MADISON--Of the many issues bandied about every election cycle, when it comes down to it, for a lot of voters, the pinnacle point is how much those plans will ultimately cost their pocketbooks. That's why we sat-down with the candidates for the second district congressional seat, to talk about their tax policy plans.
For Mark Pocan and Kelda Helen Roys that means allowing the Bush tax cuts to expire--at least for some of the population."That's what really has cost us a lot and that could help us extend Social Security, Medicare and other vital programs," said Pocan. "So I think we need to have a better system than we have and it hasn't proven to work as they promised when they did the Bush tax cuts for the wealthy."

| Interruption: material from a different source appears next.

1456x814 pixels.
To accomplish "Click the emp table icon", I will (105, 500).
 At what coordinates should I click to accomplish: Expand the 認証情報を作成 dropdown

"You can't be serious about balancing the budget unless you're willing to talk about revenue and our taxes," said Roys. "The Bush tax cuts were unaffordable, we need to allow the Bush tax cuts for the very wealthy to expire, households making 250,000 a year or more."
Roys said that would take care of a significant chunk of the deficit. Both she and Pocan said they can also likely find savings in the defense budget. Roys also said she'd like to see targeted cuts to things like homeland security and the corrections system.
Candidate Matt Silverman said he wants to eliminate all exemptions and deductions--but also wants to reduce the percentage that is owed. "We also need to add brackets at the top at the one, five and ten million dollar levels," said Silverman. "Because I do believe in a progressive tax system where the burden to supply the government with the funds they need to provide the services we deserve should be distributed based on your ability to pay."
Dennis Hall called taxes a fairness issue, but as for what that might look like in terms of brackets and numbers, said this: "I honestly don't know, I don't pretend to have all the answers," said Hall. "Like I said, I'm not a career politician, I've got a day job and I'm trying to do, what I'm doing is surrounding myself with people smarter than myself--which is not that hard to do."